Obviously, not every image is perfect — yet!

I have seen the future and it frightens me: “AI” is truly lurking just outside.

Everyone, especially in the news media, is talking about Artificial Intelligence or “AI.” As I understand it, AI is not only on the verge of taking our jobs but within a few months computers will be hunting humans for sport. Color me skeptical — at least until this week.

While I’m not expert enough to predict if we will someday be forced to bow down to our all-powerful computer overlords, I’ve had a glimpse of the future regarding graphic arts and it is both stunning and scary.

If you have more than a passing familiarity with graphic design, you know Adobe manufactures the wildly popular Photoshop software, along with Illustrator, Audition, After Effects and Premiere Pro, among other things. Adobe is one of the most popular suites and considered a baseline standard among pros.

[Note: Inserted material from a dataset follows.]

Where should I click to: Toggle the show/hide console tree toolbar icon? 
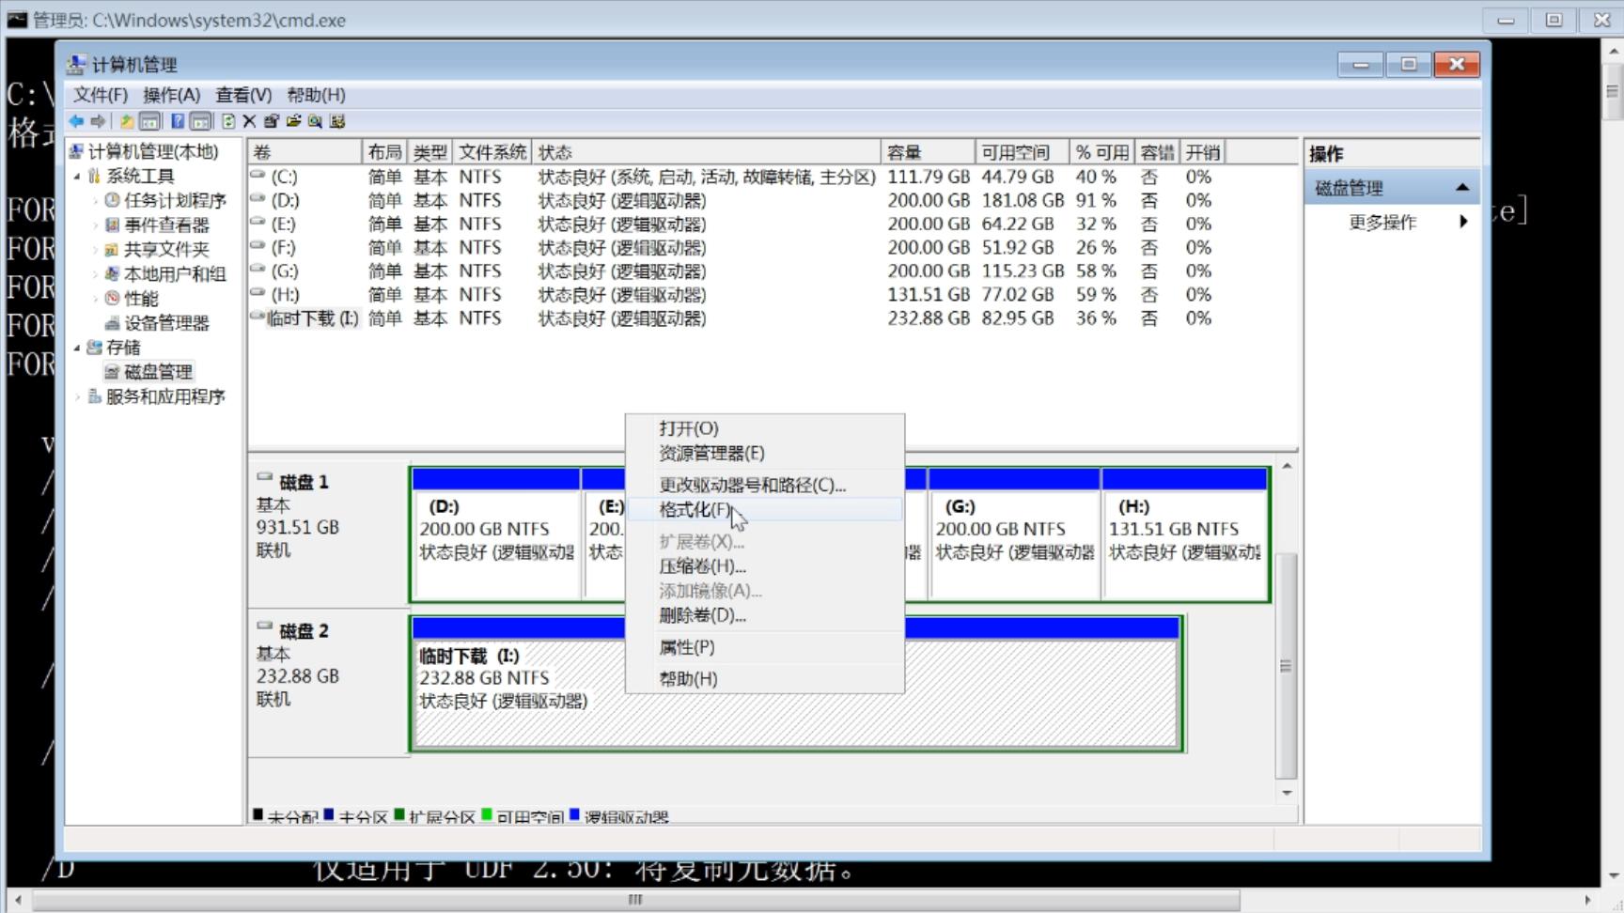point(150,120)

Adobe recently released Firefly, a “Creative Generative AI Engine” that works with Photoshop, Illustrator and Adobe Express (and is also trickling into other products). It’s not hyperbole to say it will be bigger than digital cameras and some people are saying it might even destroy photography. The same will eventually go for video, audio and other such endeavors.

With Firefly, you use text to build photos from scratch or modify them in ways that would have formerly taken high levels of expertise or hours of trial and error. My first attempt took the form of a rather juvenile request: “A badger in a cage.”

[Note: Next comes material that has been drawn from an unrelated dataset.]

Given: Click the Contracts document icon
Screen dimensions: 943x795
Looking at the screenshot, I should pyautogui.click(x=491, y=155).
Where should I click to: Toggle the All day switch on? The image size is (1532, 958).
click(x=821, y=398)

“I’ve had a glimpse of the future regarding graphic arts and it is both stunning and scary.”

To my shock, after a few seconds, I had several photo-realistic pictures of a badger standing inside a wire cage. In less time than it would have taken me to find a stock photo website, search for the subject — if such a photo existed — and download it, I had several choices to pick from. Granted, several of them were imperfect (in one case, the badger was sprouting wires from its head) but using five words and approximately five seconds yielded a couple of usable results. And, this is the “Beta” version.

Using the AI to retouch photos was even more incredible. I could easily change clothes on people, add things that weren’t there, erase major design elements and commit other such Photoshop magic with just a sentence. Even our ace art department, the true wizards at photo manipulation, couldn’t have possibly done it quicker or much better.

After a few such experiments, it was clear the day is coming when anyone can easily and effectively do visual design and editing. It’s clear things in the creative world are going to change — drastically and dramatically — and soon.

Computer-generated writing and voiceover is getting better, almost to the point where some of it isn’t painfully obvious. Now you can add visual arts to the mix. As this new human-soon-to-become-computer-based endeavor is progressing rapidly, we’re all in for a wild ride — and soon.